From Roger Brown…

Pewsheets

From time to time you may read or hear about someone who has ‘lost their faith’. They no longer go to church or have given up their Ministry because of problems with belief.

To ‘lose one’s faith’ is a strange phrase because faith is not a substance or commodity – a thing to be lost. Faith is about a relationship with the mystery we call God.

There are those people who are full of certainty, which in my view is a very worrying position to hold. The opposite of certainly is not doubt but faith.
Our Christian journey is about learning to live with questions. We cannot, by definition, know all the answers but we keep on our journey, as we say, ‘in good faith’. I suspect that many people hide their view on belief, thinking that others have no problems.

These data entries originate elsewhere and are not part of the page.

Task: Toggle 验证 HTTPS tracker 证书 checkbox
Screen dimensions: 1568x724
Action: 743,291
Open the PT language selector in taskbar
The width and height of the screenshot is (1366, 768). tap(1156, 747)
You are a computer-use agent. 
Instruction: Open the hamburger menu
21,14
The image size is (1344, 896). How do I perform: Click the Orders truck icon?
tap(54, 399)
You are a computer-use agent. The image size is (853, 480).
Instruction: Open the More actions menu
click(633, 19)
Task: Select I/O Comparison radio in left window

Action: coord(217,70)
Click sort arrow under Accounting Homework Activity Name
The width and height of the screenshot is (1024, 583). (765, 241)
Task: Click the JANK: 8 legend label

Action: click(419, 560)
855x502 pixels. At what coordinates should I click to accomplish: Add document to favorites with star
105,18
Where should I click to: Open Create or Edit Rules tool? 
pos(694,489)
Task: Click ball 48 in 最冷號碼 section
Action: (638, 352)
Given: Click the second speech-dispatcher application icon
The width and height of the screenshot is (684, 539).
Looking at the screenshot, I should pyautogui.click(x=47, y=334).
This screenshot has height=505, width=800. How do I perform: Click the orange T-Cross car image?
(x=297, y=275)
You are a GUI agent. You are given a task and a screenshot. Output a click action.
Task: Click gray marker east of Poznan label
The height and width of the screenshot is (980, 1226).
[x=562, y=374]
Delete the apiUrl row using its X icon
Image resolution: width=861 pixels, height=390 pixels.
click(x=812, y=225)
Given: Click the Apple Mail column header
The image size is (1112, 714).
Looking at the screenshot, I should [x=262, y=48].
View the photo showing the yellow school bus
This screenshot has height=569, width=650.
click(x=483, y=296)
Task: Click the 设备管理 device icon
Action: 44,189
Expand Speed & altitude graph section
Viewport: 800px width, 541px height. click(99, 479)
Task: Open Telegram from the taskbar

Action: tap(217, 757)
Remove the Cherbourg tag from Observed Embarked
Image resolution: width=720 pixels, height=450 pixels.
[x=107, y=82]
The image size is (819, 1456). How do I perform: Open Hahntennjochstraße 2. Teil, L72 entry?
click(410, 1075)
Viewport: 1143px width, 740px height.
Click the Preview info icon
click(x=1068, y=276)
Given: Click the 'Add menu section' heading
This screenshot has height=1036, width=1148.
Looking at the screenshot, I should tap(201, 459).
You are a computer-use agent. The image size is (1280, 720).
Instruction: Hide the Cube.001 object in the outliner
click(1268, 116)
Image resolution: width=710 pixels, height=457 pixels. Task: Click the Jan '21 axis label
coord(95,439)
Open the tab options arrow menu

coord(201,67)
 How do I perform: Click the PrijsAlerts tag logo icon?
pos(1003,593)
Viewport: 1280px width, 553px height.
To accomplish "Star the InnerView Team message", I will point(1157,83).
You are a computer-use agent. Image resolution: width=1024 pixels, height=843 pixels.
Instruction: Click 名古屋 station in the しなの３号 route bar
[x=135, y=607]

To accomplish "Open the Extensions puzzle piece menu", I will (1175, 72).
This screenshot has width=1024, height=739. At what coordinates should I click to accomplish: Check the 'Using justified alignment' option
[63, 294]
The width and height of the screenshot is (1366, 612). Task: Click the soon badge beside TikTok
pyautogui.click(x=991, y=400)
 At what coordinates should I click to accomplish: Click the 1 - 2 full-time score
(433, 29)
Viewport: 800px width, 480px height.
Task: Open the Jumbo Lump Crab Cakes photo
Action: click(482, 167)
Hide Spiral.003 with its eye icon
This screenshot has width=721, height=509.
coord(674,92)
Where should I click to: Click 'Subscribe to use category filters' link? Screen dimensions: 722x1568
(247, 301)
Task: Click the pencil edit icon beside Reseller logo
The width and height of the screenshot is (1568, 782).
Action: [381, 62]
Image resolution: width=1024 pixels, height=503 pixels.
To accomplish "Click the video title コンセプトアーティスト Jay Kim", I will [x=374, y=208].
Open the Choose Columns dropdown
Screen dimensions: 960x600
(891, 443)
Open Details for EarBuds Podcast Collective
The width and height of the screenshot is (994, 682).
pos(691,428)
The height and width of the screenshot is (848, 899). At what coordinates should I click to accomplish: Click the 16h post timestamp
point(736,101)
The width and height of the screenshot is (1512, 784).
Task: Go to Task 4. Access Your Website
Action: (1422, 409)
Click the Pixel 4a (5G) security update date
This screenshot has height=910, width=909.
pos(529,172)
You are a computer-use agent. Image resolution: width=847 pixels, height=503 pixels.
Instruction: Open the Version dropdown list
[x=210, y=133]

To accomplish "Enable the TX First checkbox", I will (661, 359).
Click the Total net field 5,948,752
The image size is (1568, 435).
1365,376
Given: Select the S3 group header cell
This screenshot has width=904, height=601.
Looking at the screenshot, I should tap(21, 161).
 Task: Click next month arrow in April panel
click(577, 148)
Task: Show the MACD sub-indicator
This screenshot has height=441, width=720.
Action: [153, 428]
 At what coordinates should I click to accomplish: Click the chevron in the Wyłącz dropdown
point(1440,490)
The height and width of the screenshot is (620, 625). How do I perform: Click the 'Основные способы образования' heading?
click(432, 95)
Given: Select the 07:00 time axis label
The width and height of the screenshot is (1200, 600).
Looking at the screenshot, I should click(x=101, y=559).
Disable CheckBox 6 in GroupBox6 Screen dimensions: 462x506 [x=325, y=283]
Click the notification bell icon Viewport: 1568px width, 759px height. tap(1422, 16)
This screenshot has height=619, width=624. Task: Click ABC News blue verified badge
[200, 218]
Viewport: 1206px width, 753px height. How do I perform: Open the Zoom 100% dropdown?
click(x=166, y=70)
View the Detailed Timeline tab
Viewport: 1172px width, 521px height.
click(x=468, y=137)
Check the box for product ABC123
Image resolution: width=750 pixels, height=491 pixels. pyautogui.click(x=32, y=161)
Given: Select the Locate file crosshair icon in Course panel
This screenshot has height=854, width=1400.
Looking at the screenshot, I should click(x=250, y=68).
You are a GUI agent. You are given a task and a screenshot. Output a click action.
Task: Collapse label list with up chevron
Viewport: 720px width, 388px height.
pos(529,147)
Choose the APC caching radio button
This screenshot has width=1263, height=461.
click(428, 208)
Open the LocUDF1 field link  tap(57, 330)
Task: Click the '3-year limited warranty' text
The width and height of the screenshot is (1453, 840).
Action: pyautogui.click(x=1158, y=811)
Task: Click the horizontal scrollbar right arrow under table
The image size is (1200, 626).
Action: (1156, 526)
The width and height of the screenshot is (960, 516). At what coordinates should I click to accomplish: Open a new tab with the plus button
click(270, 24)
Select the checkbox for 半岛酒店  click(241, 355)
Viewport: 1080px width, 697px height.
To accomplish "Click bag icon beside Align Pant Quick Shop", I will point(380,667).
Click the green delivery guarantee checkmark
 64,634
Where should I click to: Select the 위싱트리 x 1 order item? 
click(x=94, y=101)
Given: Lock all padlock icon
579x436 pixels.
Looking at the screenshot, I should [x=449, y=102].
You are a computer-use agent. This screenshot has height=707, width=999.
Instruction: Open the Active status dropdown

Believing is difficult, so join the club and let us journey together. For me, one of the most important words in the Bible is ‘Hope’. I find great encouragement in the words of the Epistle to the Hebrews (Chapter 11). Faith is the assurance of things hoped for, the conviction of things not seen!
Hope, as they say, springs eternal and St Paul tells us ‘There are three things that last for ever.  Faith, Hope and Love.’

Pewsheet for Week Beginning 2nd October 2016

Pewsheets

Click here for the pewsheet for the week beginning Sunday 2nd October 2016.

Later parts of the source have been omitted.